Di Tengah Pandemi, Tetap Waspadai Radikalisme dan Terorisme

Rabu, 22 April 2020 - 22:56 WIB
loading...
Di Tengah Pandemi, Tetap Waspadai Radikalisme dan Terorisme
ilustrasi
A A A
SURABAYA - Bangsa Indonesia saat ini dihadapkan pada masalah bersama, yaitu pandemi virus corona atau Covid-19. Hingga saat ini semua melakukan pencegahan, penanggulangan serta memutus mata rantai virus tersebut.

Di tengah kondisi seperti itu, sejumlah kalangan meminta masyarakat tetap waspada terhadap kemungkinan aksi radikalisme dan terorisme.

Beberapa tokoh yang mengingatkan kewaspadaan itu adalah Ketua Forum Komunikasi Pencegahan Terorisme (FKPT) Provinsi Jawa Timur Dr. Hesti Armiwulan S.H, M. Hum, mantan narapidana teroris (napiter) dan pendiri NII Crisis Center, Ken Setiawan.

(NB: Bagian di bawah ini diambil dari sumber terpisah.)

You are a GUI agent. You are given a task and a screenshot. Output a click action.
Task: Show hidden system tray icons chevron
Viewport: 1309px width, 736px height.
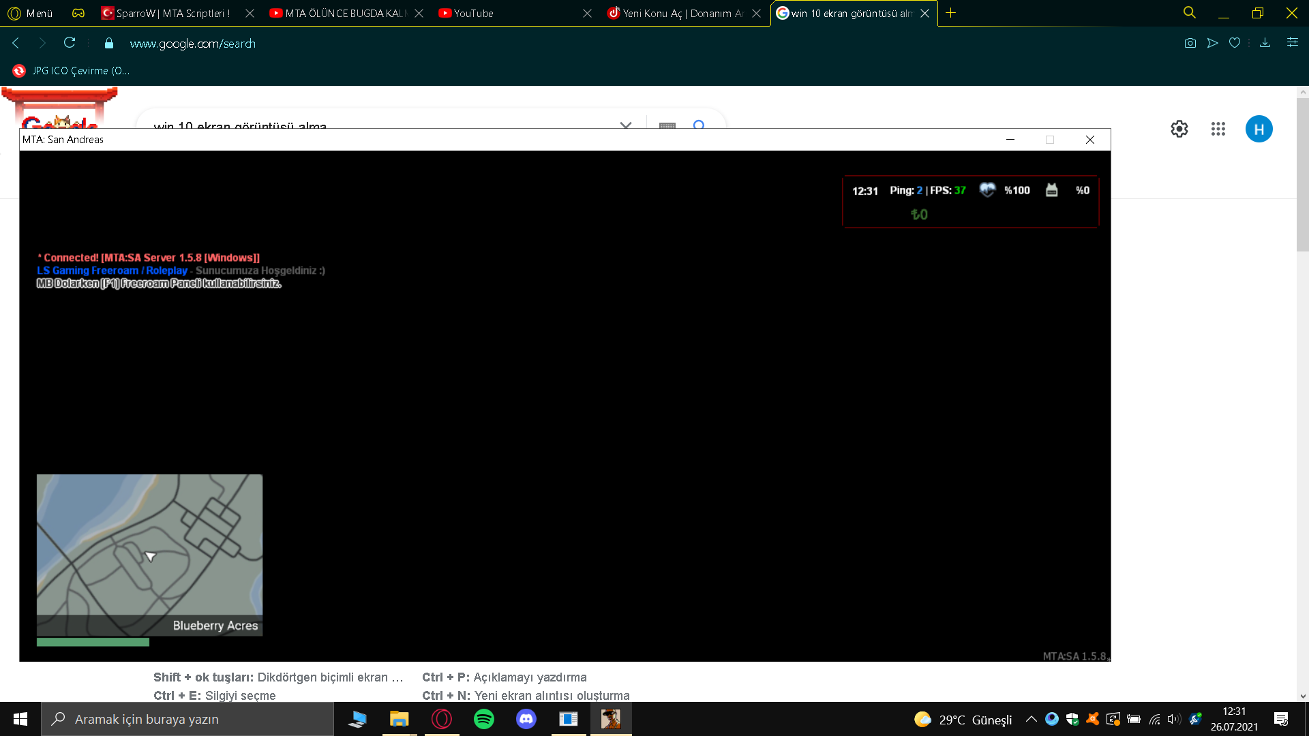[x=1031, y=719]

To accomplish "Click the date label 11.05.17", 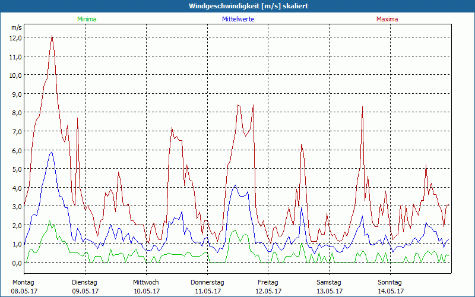I will tap(207, 291).
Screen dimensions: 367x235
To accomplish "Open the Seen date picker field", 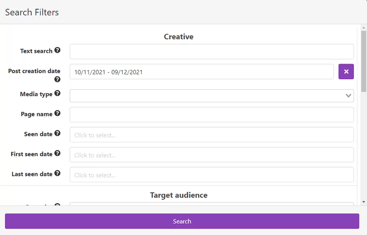I will [x=211, y=135].
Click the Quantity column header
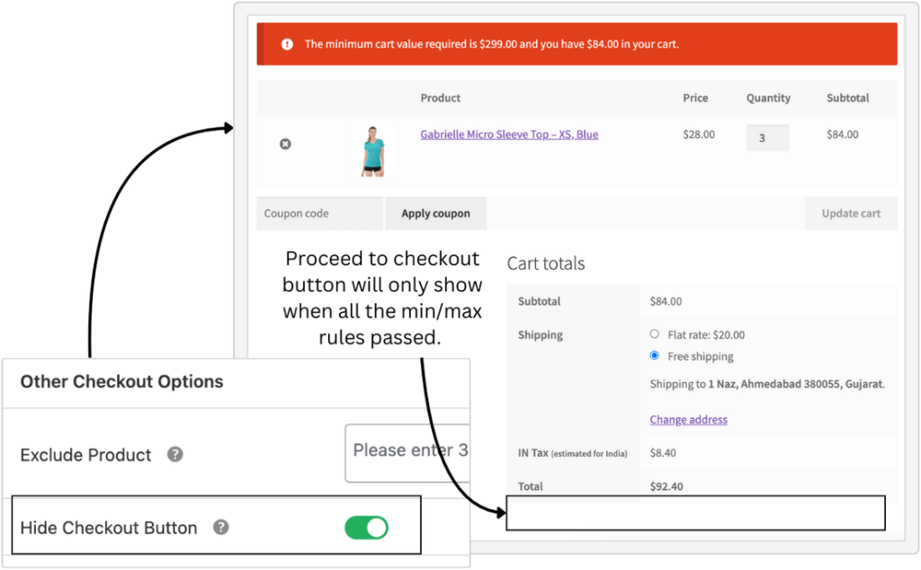 click(x=768, y=98)
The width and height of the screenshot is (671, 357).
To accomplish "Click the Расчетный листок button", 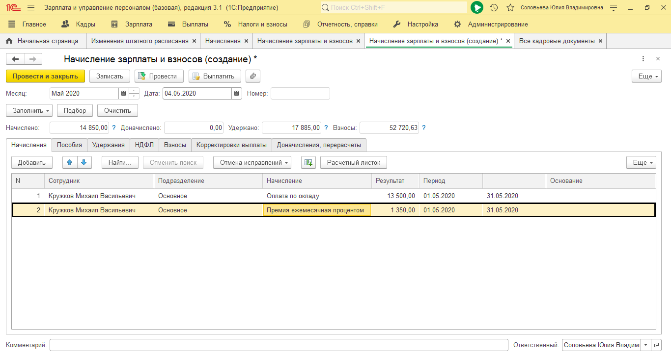I will (x=354, y=162).
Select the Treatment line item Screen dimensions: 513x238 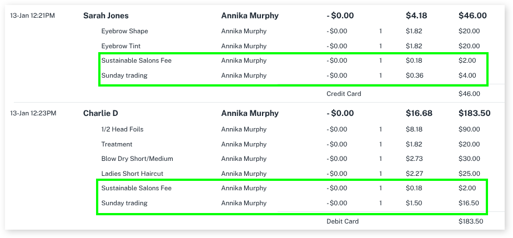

Tokoh lainnya peneliti senior Badan Litbang Kementerian Agama, Dr. Abdul Jamil Wahab serta Pengamat Terorisme dari Universitas Indonesia (UI), Aisha Kusumasomantri, S.Sos, MA.

“Saat ini, semua upaya mesti difokuskan untuk penanganan dan pencegahan Covid-19. Meski demikian masyarakat tidak boleh lengah dan selalu waspada terkait kemungkinan adanya aksi radikalisme dan terorisme di tengah wabah pandemi virus corona tersebut,” kata Hesti, dalam rilisnya, Rabu (22/04/2020)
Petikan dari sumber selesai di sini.